── Data shown ──

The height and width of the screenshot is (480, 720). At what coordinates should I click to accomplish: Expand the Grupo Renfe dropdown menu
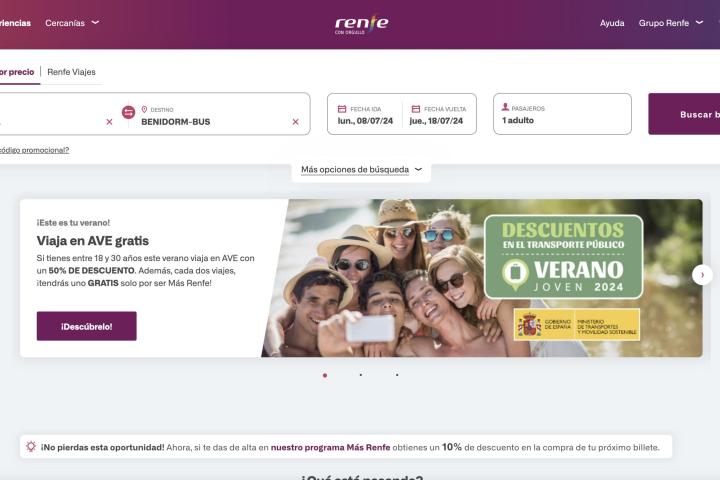pyautogui.click(x=670, y=23)
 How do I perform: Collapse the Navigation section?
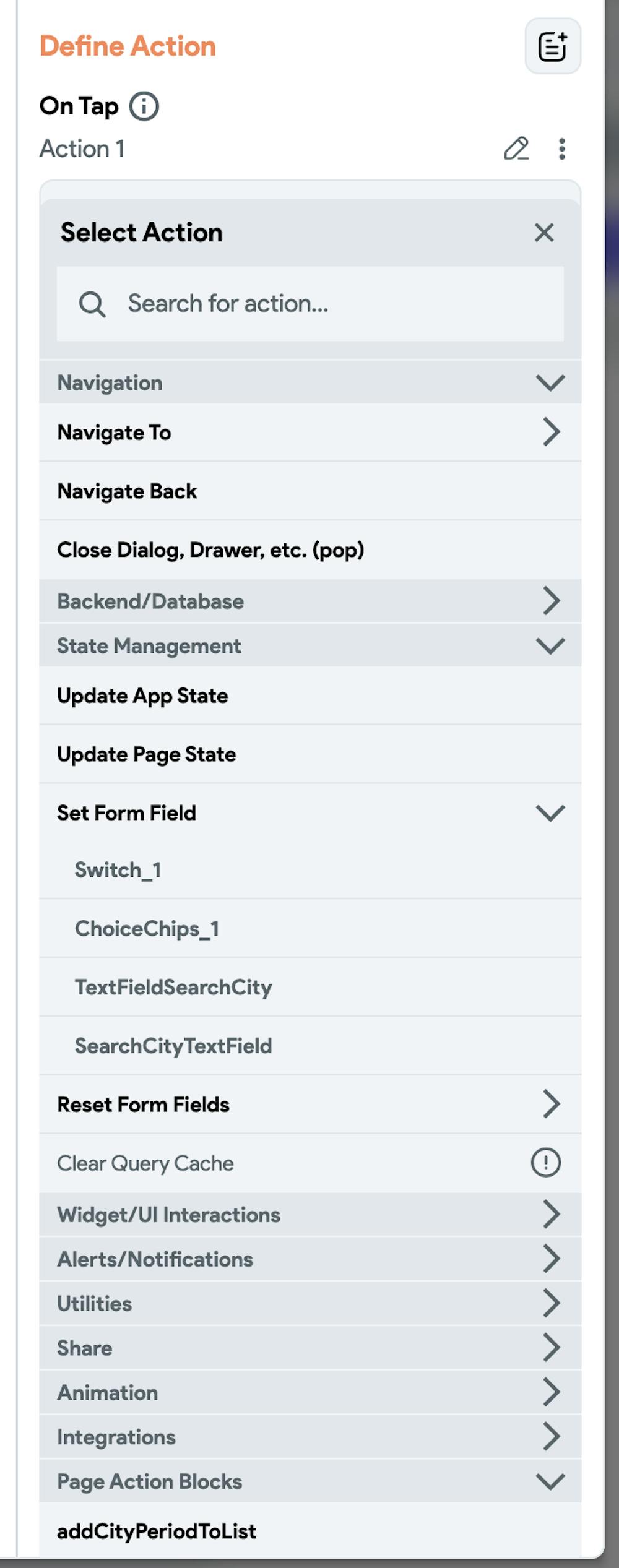coord(550,383)
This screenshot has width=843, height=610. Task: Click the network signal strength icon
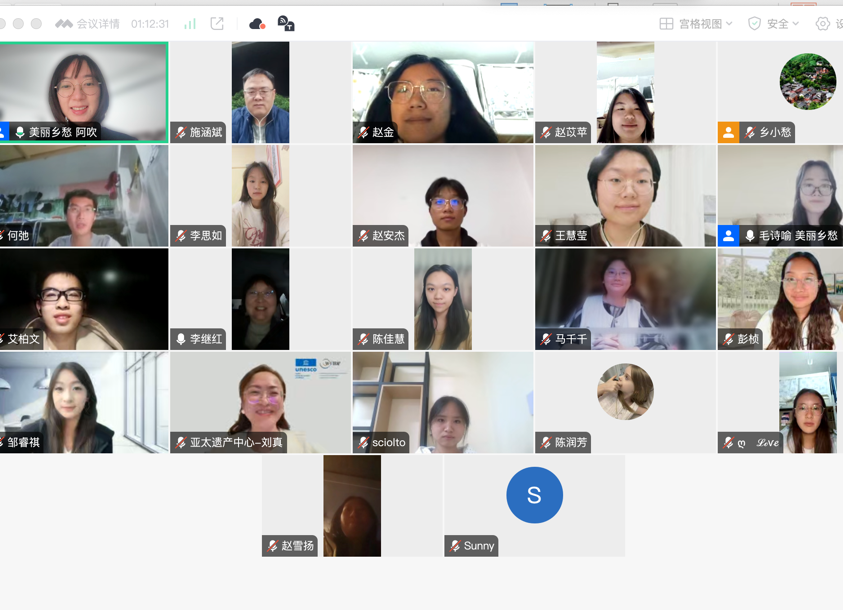point(190,24)
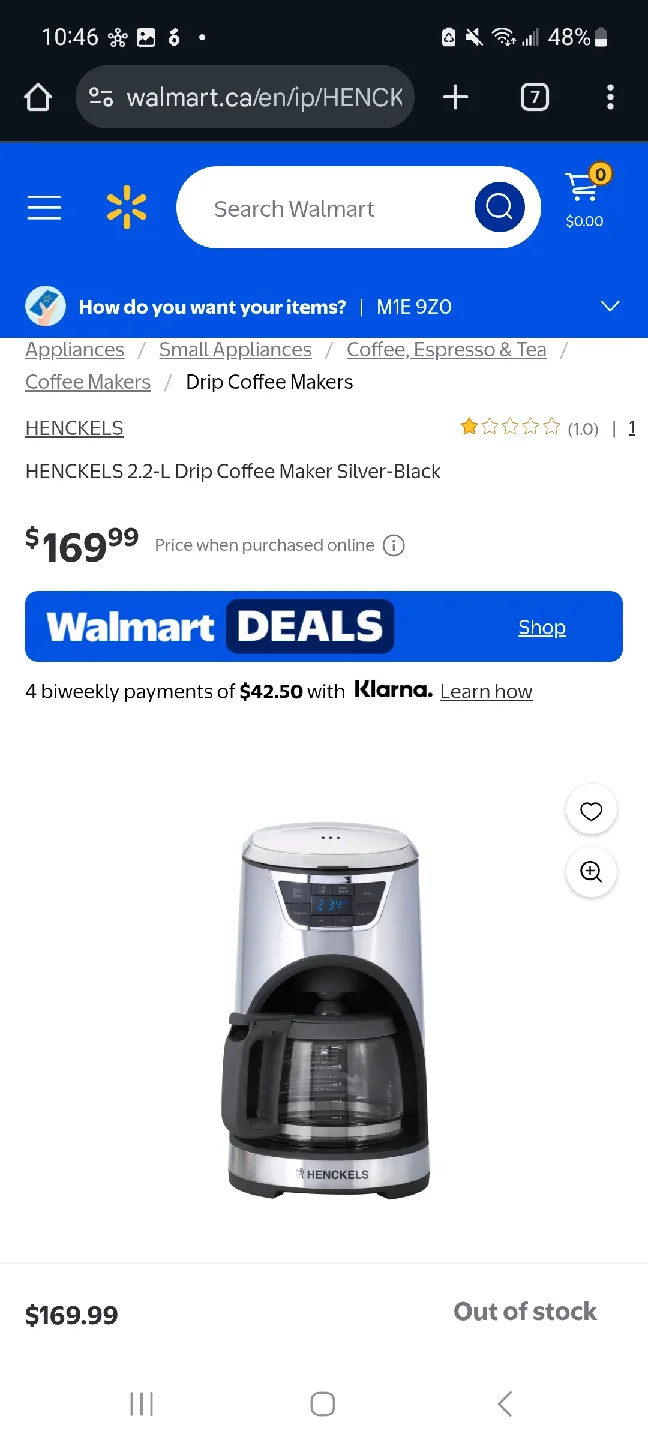Go to browser home page
648x1440 pixels.
pos(38,97)
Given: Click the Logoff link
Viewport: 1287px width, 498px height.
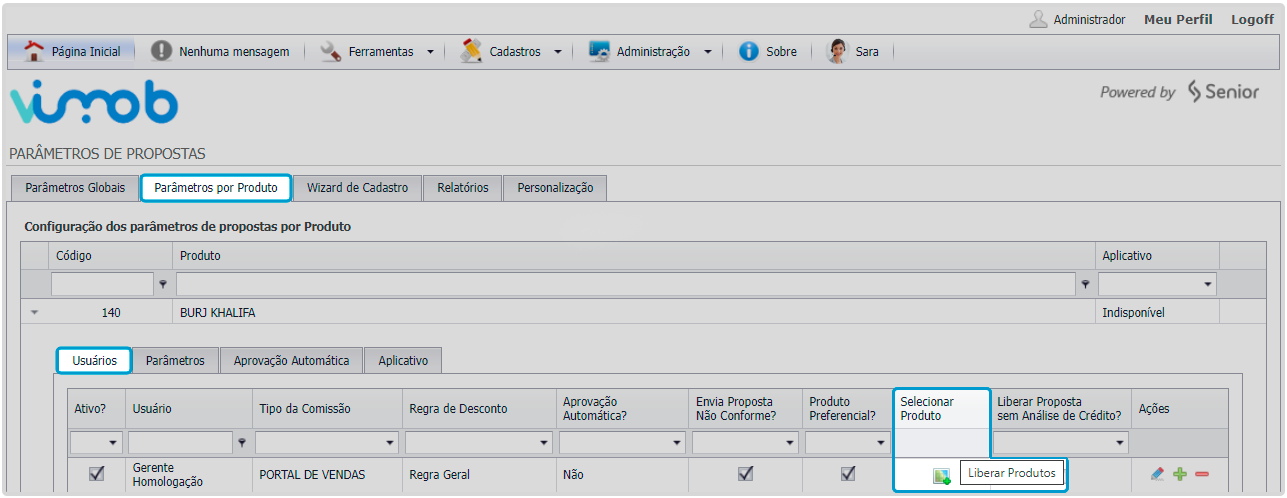Looking at the screenshot, I should click(x=1252, y=19).
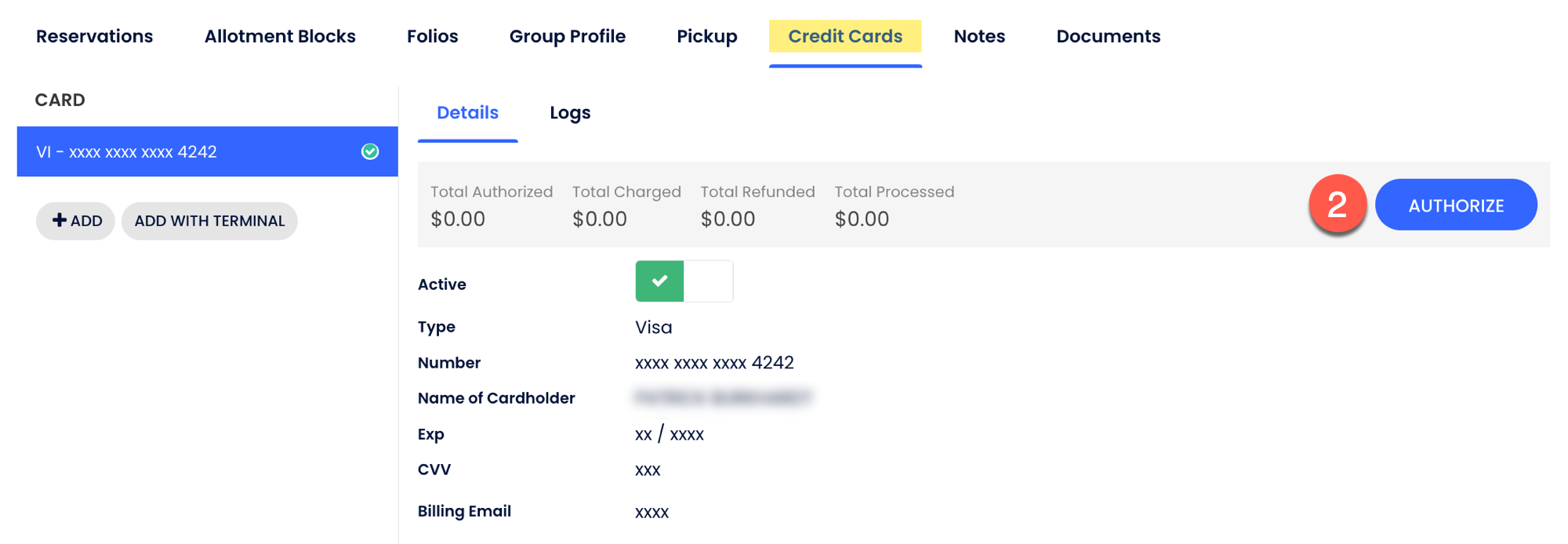Select the Details sub-tab

467,113
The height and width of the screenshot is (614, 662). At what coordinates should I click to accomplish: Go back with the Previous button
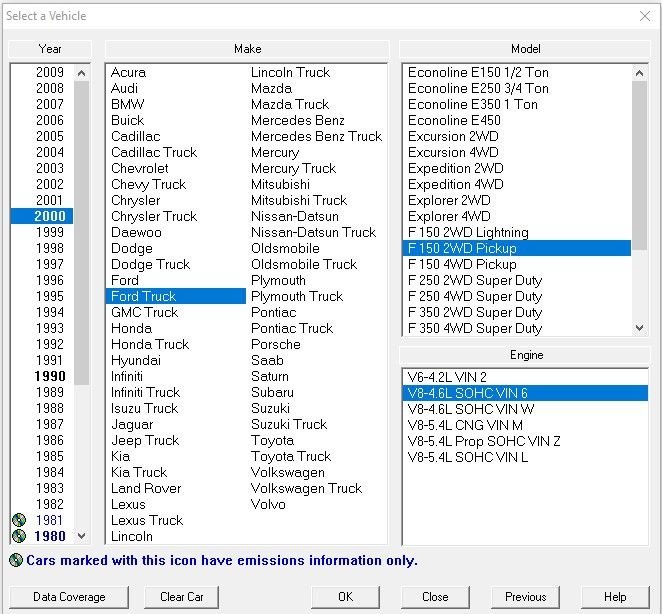pyautogui.click(x=525, y=597)
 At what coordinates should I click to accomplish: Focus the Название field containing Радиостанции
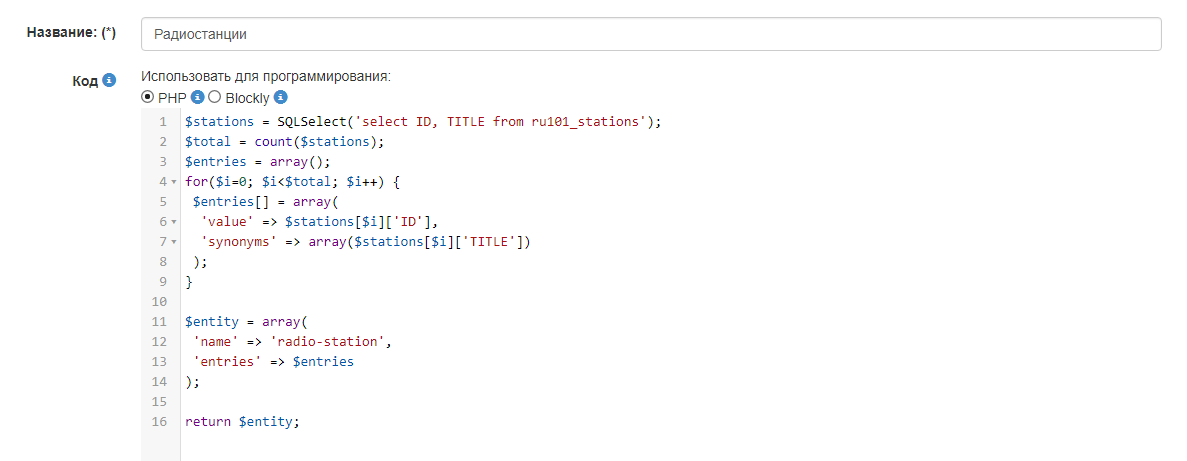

───

== Problem to work on ==
Please output the records exactly, leaving the pictures out.

== Answer to this task ==
The height and width of the screenshot is (480, 720). At what coordinates should I click to accomplish: Expand the Grupo Renfe dropdown menu
pyautogui.click(x=670, y=23)
 How do I perform: Collapse the Navigation section?
coord(550,383)
This screenshot has width=843, height=610. Task: Click the network signal strength icon
point(190,24)
Go to browser home page
648x1440 pixels.
pos(38,97)
Given: Click the Logoff link
Viewport: 1287px width, 498px height.
Looking at the screenshot, I should click(x=1252, y=19).
Select the Details sub-tab

467,113
The height and width of the screenshot is (614, 662). At what coordinates should I click to accomplish: Go back with the Previous button
pyautogui.click(x=525, y=597)
 At what coordinates should I click to accomplish: Focus the Название field containing Радиостанции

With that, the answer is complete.